▶ **Directions**
Each entry must be restated word for word, with nothing omitted.

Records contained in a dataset
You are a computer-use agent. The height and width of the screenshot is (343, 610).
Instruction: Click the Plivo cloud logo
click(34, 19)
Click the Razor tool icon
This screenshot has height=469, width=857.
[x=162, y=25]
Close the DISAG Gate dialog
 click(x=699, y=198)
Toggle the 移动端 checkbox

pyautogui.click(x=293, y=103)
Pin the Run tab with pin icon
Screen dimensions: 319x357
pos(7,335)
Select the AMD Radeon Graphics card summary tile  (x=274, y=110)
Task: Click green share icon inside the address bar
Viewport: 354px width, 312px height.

▶ **Answer box**
You are a computer-use agent. The height and width of the screenshot is (343, 610).
Instruction: Click the Plivo cloud logo
click(34, 19)
Click the Razor tool icon
This screenshot has height=469, width=857.
[x=162, y=25]
Close the DISAG Gate dialog
 click(x=699, y=198)
Toggle the 移动端 checkbox

pyautogui.click(x=293, y=103)
Pin the Run tab with pin icon
Screen dimensions: 319x357
pos(7,335)
Select the AMD Radeon Graphics card summary tile  (x=274, y=110)
Task: Click green share icon inside the address bar
Viewport: 354px width, 312px height.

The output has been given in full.